I have also seen here one of the best gallaries that I have seen anywhere in the world. Come check out NYC's galleries some time. Just take it easy when you do. It is not a test.
I don't know, I should say upfront I kind of hate galleries > not the art on display in them, but how they are displayed and the crowds they attract > and haven't figured out how to interact with them yet. For example, I personally find information plates and other devices that offer 'intended interpretations' an usurpation of the observers role/a confession of failure by the artist. Although obviously art is necessarily undefinable as it is, art need not always communicate or engage the observers in any other way to be called art. A concept that isn't even worth struggling with, but the thing is that most artists create art with the intention of communicating or otherwise engaging an observer, they make their art to be seen/heard/interacted with. It is rare for me to come across a piece where I would say 'fair enough' on the divide between what message is apparant from the piece and what the information card/tour guide/audio guide says they are about.
BUT sometimes those cards just carry information about the place/times/history etc of the piece that put it into context and further your appreciation of the piece, or enable me to appreciate a piece that on first impression didn't.
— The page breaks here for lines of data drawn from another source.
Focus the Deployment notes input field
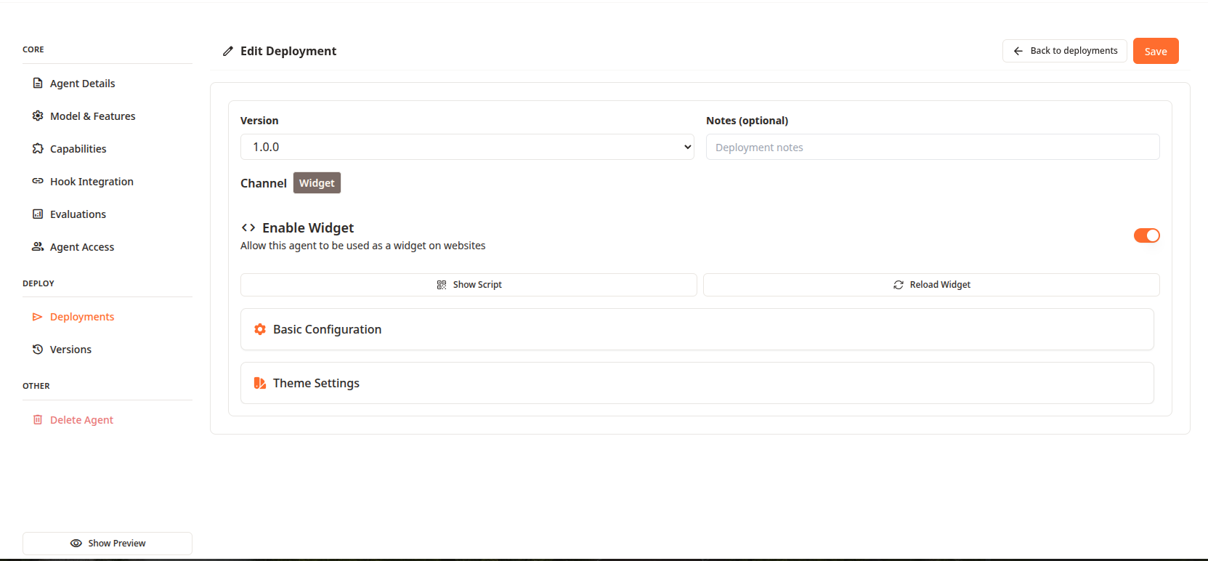coord(932,148)
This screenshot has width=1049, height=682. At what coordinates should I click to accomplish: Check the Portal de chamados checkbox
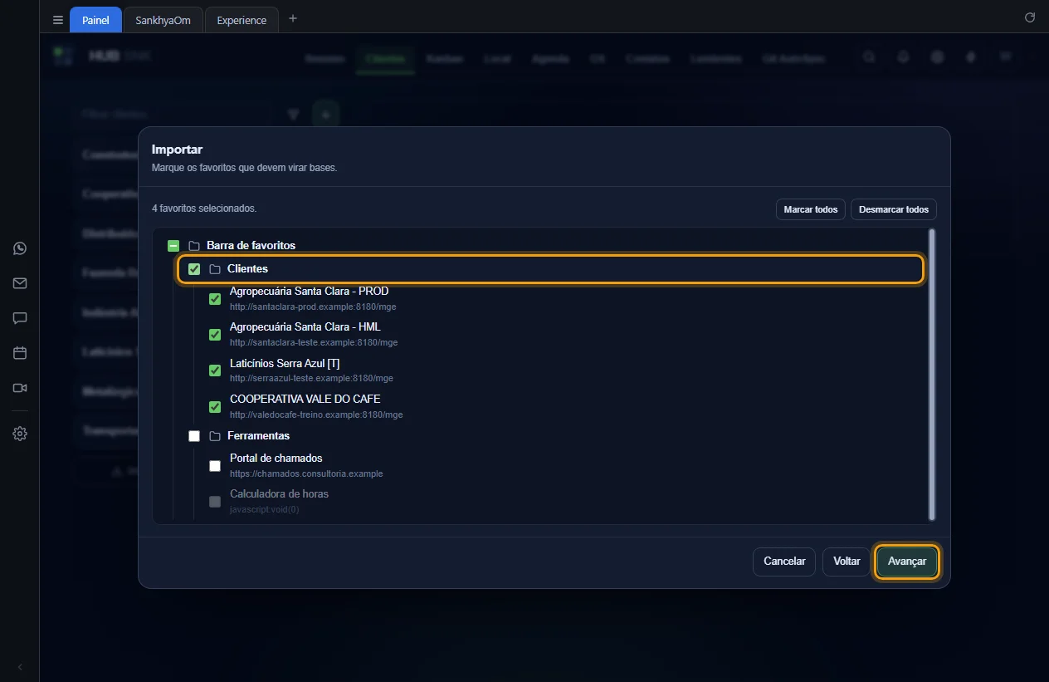tap(215, 466)
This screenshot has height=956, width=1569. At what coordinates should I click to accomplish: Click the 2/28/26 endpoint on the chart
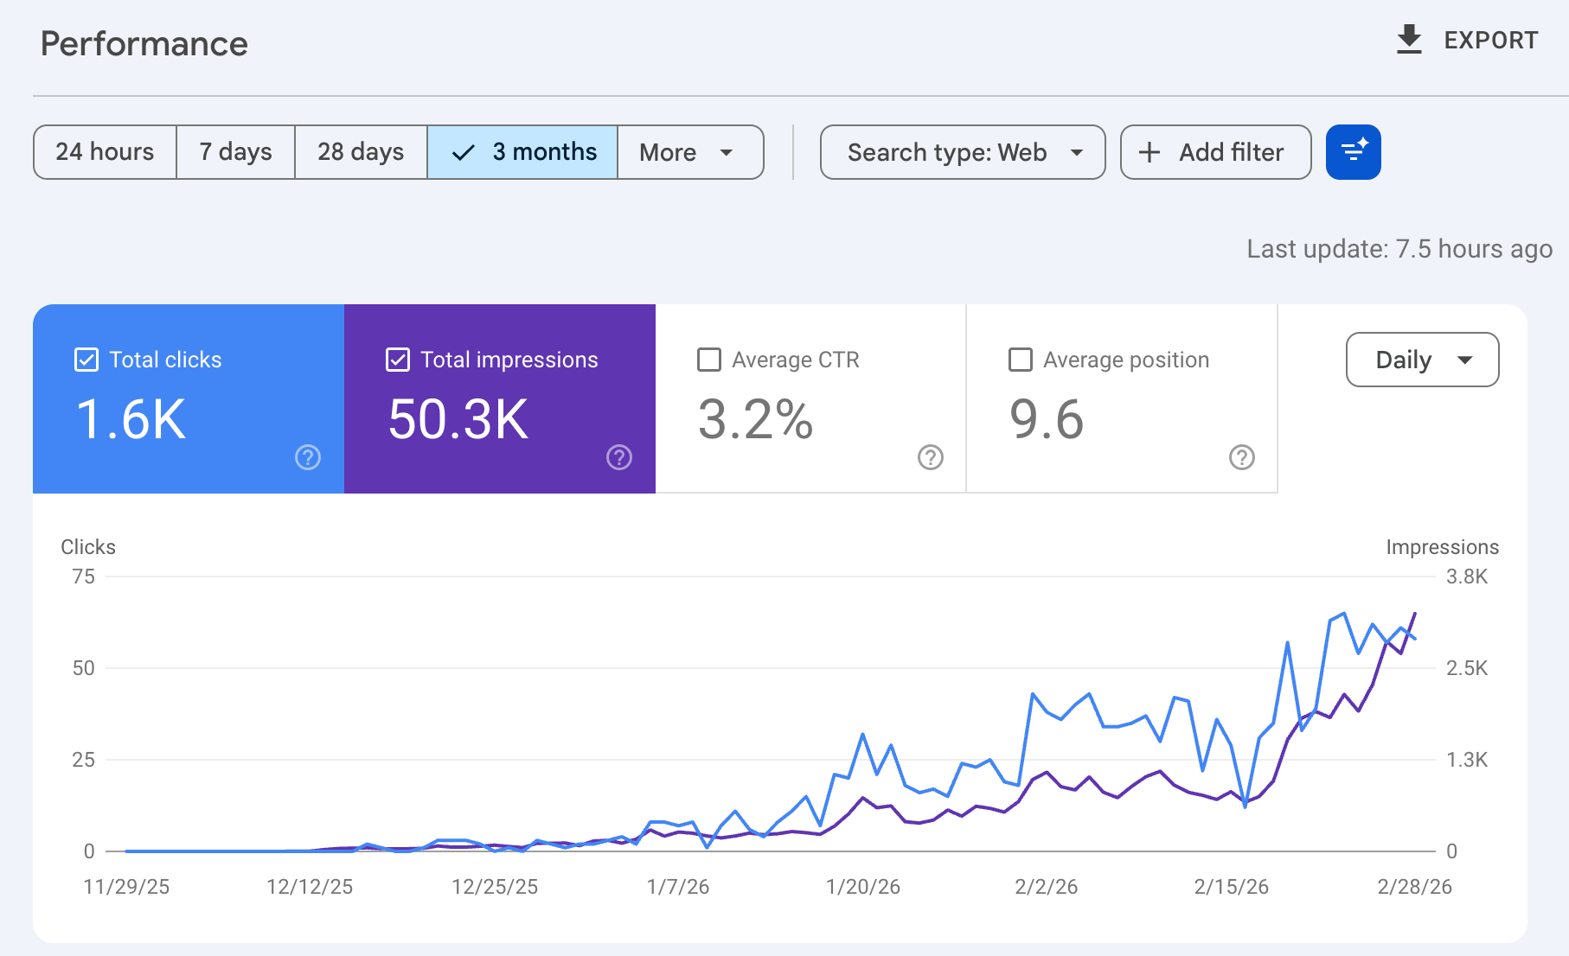[1415, 614]
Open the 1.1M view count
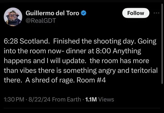Image resolution: width=164 pixels, height=113 pixels. (x=91, y=99)
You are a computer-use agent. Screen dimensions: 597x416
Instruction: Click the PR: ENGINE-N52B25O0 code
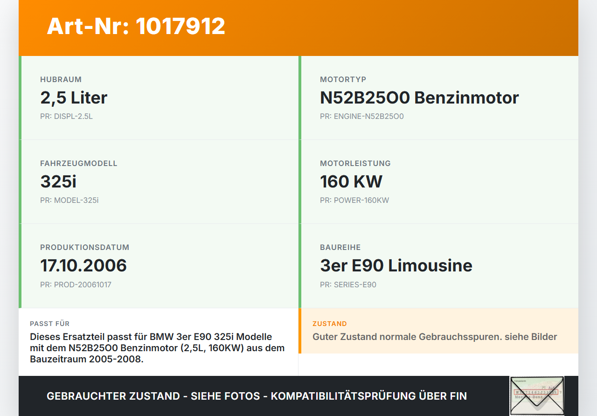click(x=362, y=117)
Anyway, I elaborated on all that because the world is for all types and you can obviously discount my views on the basis of how I approach art. New York city plays host to heaps of 'Modern Art'.
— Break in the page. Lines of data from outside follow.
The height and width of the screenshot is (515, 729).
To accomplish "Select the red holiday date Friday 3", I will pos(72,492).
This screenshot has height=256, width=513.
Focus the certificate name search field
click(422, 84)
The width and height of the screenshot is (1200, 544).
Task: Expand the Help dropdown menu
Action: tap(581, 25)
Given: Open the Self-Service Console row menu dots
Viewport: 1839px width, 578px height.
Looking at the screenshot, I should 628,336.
There are some amazing gallaries, go find them. Or if you really intend to check them out and think my opinion valuable just ask me before you go. But you know... they are there, and New York has plenty of gallary space dedicated to modern art.
1. You don't see people sketching at galleries here like you do in Europe. This is because Modern Art is iconoclastic, not focused on the technical abilities of creating the works themselves, they are largely conceptual. Perhaps the most common reaction to modern art is 'I could do that' and that is because on a technical level - many people could, they simply don't. It's not an ignorant critique, it is intuitive.
2. Art is hard to write about, but a large part of modern art and a recurring them is that it challenges the preconceptions of what art is. Much was apparently shocking at some point. Van Gough's Starry Night may now be one of our most entrenched concepts of what art is, but when it was painted it was highly challenging because it didn't look like a classical landscape. But walking around galleries that play host to Modern Art, you never encounter 'shock' or even any bodylanguage that suggests a person is being challenged. I read far more 'good job me. I'm so progressive' body language. The art appreciation equivalent of 'oh you're gay, that's cool my uncle is gay.'
3. Another facial expression I see a lot of here is - 'is this what inspiration feels like?' that I feel is a response to overvaluing obfuscation and 'challenging' ways of representation that has progressed to the point of art being produced that's intrinsic meaning or objective has been obscured away beyond retrieval. The art is meaningless, a shape, that creates no impression and yet I pick up an 'emperors new clothes' vibe of people wishing to contemplate up meaning that simply isn't there.
Anyway, it has all been very inspiring, particularly many of the gallaries 'recent acquisitions' sections, and I am motivated to return to melbourne and produce art, perhaps even a modern-art inspired piece.
I have also seen here one of the best gallaries that I have seen anywhere in the world. Come check out NYC's galleries some time. Just take it easy when you do. It is not a test.